Deputy Chief Minister of Meghalaya
- In office 2001–2003
- In office 1993-1998

Personal details
- Born: 10 April 1934
- Died: 12 September 2025 (aged 91) Shillong, Meghalaya, India
- Party: National People's Party (since 2018)
- Other political affiliations: Indian National Congress (until 2018)
- Spouse: Amethyst Lynda Jomes Blah (m.1958)

= D. D. Lapang =

Indian politician (1934–2025)

Donwa Dethwelson Lapang (10 April 1934 – 12 September 2025) was an Indian politician from Meghalaya who served as Chief Minister of Meghalaya.

== Life and career ==
Lapang was born on 10 April 1934. He started his life as a road labourer and worked his way up to become Sub-Inspector of schools. His father's name was Donwa War. In 1958, he married Amethyst Lynda Jomes Blah.

In 1972, he became MLA (Member of Legislative Assembly) from Nongpoh as an independent candidate.
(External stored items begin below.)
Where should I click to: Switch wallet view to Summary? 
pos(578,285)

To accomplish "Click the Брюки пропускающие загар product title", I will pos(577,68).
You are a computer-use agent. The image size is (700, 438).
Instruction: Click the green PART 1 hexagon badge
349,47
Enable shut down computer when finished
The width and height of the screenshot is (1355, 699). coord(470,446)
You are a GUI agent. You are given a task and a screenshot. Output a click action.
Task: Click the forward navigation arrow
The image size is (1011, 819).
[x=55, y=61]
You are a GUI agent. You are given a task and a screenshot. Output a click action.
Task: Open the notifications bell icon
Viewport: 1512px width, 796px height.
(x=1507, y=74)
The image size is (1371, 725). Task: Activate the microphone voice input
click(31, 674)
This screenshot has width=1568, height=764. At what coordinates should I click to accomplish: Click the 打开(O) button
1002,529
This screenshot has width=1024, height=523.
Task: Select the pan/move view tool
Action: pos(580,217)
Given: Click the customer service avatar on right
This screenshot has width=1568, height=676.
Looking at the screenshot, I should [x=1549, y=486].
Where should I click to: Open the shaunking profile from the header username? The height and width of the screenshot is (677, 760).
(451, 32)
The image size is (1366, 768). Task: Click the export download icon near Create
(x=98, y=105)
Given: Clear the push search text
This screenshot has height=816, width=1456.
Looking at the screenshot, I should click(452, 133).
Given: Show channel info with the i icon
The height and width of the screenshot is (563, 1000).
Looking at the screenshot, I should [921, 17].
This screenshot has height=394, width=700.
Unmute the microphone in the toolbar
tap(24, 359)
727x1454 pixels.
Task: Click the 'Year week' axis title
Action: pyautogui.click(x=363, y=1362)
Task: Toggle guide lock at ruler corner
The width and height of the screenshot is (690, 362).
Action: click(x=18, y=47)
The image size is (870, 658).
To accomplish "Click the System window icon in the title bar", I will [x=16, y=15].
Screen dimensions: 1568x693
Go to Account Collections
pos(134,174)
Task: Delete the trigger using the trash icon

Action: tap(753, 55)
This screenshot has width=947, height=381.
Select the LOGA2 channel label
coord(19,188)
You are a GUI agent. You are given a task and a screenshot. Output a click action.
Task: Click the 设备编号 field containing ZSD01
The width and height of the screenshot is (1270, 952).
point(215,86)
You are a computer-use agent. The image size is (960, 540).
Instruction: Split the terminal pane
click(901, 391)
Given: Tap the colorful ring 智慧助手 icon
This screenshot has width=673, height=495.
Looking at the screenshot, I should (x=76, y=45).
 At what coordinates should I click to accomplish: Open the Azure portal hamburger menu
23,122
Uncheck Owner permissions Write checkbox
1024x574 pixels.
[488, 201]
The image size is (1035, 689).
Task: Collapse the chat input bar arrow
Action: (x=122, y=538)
In 1992, he became the Chief Minister of Meghalaya, serving until February 1993. On 4 March 2003, he was again sworn in as Chief Minister. He resigned from the position on 15 June 2006 due to dissent in the coalition government.

He took office as Chief Minister again in March 2007. His party, the Indian National Congress, won a plurality of seats in the March 2008 state legislative election, and Lapang was sworn in as Chief Minister on 10 March 2008, but with the support of only 28 members of the 60 seat legislature, he resigned on 19 March.

Lapang became chief minister for a fourth time on 13 May 2009, after the state was under President's Rule for two months, and resigned on 19 April 2010.

Lapang died on 12 September 2025 in Shillong, at the age of 91.